EXERCISE BRIEF: Return the records in full, with every character preserved.

MATERIAL FOR THIS TASK:
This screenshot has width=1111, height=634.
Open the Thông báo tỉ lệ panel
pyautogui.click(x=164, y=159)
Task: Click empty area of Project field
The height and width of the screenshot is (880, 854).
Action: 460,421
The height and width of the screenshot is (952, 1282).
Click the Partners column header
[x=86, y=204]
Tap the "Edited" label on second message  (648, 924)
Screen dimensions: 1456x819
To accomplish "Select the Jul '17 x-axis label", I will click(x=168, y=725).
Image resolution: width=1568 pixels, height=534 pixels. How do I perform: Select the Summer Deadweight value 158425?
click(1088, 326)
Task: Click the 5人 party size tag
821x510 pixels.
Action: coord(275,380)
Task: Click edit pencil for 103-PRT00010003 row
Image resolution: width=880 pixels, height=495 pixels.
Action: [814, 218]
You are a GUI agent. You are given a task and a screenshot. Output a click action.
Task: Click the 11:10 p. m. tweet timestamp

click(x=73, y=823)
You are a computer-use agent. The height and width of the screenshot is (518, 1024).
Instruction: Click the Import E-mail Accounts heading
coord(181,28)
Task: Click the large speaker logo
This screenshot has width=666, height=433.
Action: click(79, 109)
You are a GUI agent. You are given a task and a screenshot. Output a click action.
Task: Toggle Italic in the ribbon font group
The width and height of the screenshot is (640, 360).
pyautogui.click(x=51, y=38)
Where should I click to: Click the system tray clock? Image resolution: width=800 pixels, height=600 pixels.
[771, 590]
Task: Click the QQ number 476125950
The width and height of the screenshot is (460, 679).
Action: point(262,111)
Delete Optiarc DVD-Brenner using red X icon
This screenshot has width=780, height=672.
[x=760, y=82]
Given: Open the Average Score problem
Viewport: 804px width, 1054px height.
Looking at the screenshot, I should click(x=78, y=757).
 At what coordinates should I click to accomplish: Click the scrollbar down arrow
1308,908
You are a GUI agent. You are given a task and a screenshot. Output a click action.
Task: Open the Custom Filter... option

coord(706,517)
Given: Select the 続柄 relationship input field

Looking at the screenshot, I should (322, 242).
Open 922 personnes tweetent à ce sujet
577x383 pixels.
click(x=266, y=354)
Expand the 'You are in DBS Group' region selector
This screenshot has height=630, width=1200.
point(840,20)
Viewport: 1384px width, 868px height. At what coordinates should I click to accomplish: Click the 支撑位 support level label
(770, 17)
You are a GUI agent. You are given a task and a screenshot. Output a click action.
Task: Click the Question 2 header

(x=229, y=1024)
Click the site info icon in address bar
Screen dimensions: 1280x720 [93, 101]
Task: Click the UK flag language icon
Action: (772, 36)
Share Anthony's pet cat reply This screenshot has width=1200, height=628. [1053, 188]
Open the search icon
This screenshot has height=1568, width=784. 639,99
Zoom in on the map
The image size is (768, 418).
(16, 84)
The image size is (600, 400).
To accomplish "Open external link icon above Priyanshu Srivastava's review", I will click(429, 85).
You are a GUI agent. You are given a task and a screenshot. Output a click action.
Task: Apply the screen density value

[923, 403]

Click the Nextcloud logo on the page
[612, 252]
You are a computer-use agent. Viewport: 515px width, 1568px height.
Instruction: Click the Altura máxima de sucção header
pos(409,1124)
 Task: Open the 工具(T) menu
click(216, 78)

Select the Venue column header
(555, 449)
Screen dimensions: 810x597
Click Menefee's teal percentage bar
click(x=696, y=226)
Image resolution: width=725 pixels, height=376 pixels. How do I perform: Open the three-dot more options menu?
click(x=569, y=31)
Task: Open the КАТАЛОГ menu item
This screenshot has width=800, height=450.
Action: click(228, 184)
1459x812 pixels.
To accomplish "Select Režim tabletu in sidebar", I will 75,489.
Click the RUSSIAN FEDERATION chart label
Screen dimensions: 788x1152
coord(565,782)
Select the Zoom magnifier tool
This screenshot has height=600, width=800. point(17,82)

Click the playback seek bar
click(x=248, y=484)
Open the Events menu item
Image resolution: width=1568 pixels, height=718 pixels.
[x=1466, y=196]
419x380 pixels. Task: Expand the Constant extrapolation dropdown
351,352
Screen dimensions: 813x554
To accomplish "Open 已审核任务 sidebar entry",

OUTPUT OF THE TASK:
This screenshot has width=1111, height=634.
Open the Thông báo tỉ lệ panel
pyautogui.click(x=164, y=159)
Task: Click empty area of Project field
The height and width of the screenshot is (880, 854).
Action: 460,421
The height and width of the screenshot is (952, 1282).
Click the Partners column header
[x=86, y=204]
Tap the "Edited" label on second message  (648, 924)
Screen dimensions: 1456x819
To accomplish "Select the Jul '17 x-axis label", I will click(x=168, y=725).
Image resolution: width=1568 pixels, height=534 pixels. How do I perform: Select the Summer Deadweight value 158425?
click(1088, 326)
Task: Click the 5人 party size tag
821x510 pixels.
Action: coord(275,380)
Task: Click edit pencil for 103-PRT00010003 row
Image resolution: width=880 pixels, height=495 pixels.
Action: [814, 218]
You are a GUI agent. You are given a task and a screenshot. Output a click action.
Task: Click the 11:10 p. m. tweet timestamp

click(x=73, y=823)
You are a computer-use agent. The height and width of the screenshot is (518, 1024).
Instruction: Click the Import E-mail Accounts heading
coord(181,28)
Task: Click the large speaker logo
This screenshot has width=666, height=433.
Action: click(79, 109)
You are a GUI agent. You are given a task and a screenshot. Output a click action.
Task: Toggle Italic in the ribbon font group
The width and height of the screenshot is (640, 360).
pyautogui.click(x=51, y=38)
Where should I click to: Click the system tray clock? Image resolution: width=800 pixels, height=600 pixels.
[771, 590]
Task: Click the QQ number 476125950
The width and height of the screenshot is (460, 679).
Action: point(262,111)
Delete Optiarc DVD-Brenner using red X icon
This screenshot has width=780, height=672.
[x=760, y=82]
Given: Open the Average Score problem
Viewport: 804px width, 1054px height.
Looking at the screenshot, I should click(x=78, y=757).
 At what coordinates should I click to accomplish: Click the scrollbar down arrow
1308,908
You are a GUI agent. You are given a task and a screenshot. Output a click action.
Task: Open the Custom Filter... option

coord(706,517)
Given: Select the 続柄 relationship input field

Looking at the screenshot, I should (322, 242).
Open 922 personnes tweetent à ce sujet
577x383 pixels.
click(x=266, y=354)
Expand the 'You are in DBS Group' region selector
This screenshot has height=630, width=1200.
point(840,20)
Viewport: 1384px width, 868px height. At what coordinates should I click to accomplish: Click the 支撑位 support level label
(770, 17)
You are a GUI agent. You are given a task and a screenshot. Output a click action.
Task: Click the Question 2 header

(x=229, y=1024)
Click the site info icon in address bar
Screen dimensions: 1280x720 [93, 101]
Task: Click the UK flag language icon
Action: (772, 36)
Share Anthony's pet cat reply This screenshot has width=1200, height=628. [1053, 188]
Open the search icon
This screenshot has height=1568, width=784. 639,99
Zoom in on the map
The image size is (768, 418).
(16, 84)
The image size is (600, 400).
To accomplish "Open external link icon above Priyanshu Srivastava's review", I will click(429, 85).
You are a GUI agent. You are given a task and a screenshot. Output a click action.
Task: Apply the screen density value

[923, 403]

Click the Nextcloud logo on the page
[612, 252]
You are a computer-use agent. Viewport: 515px width, 1568px height.
Instruction: Click the Altura máxima de sucção header
pos(409,1124)
 Task: Open the 工具(T) menu
click(216, 78)

Select the Venue column header
(555, 449)
Screen dimensions: 810x597
Click Menefee's teal percentage bar
click(x=696, y=226)
Image resolution: width=725 pixels, height=376 pixels. How do I perform: Open the three-dot more options menu?
click(x=569, y=31)
Task: Open the КАТАЛОГ menu item
This screenshot has width=800, height=450.
Action: click(228, 184)
1459x812 pixels.
To accomplish "Select Režim tabletu in sidebar", I will 75,489.
Click the RUSSIAN FEDERATION chart label
Screen dimensions: 788x1152
coord(565,782)
Select the Zoom magnifier tool
This screenshot has height=600, width=800. point(17,82)

Click the playback seek bar
click(x=248, y=484)
Open the Events menu item
Image resolution: width=1568 pixels, height=718 pixels.
[x=1466, y=196]
419x380 pixels. Task: Expand the Constant extrapolation dropdown
351,352
Screen dimensions: 813x554
To accomplish "Open 已审核任务 sidebar entry",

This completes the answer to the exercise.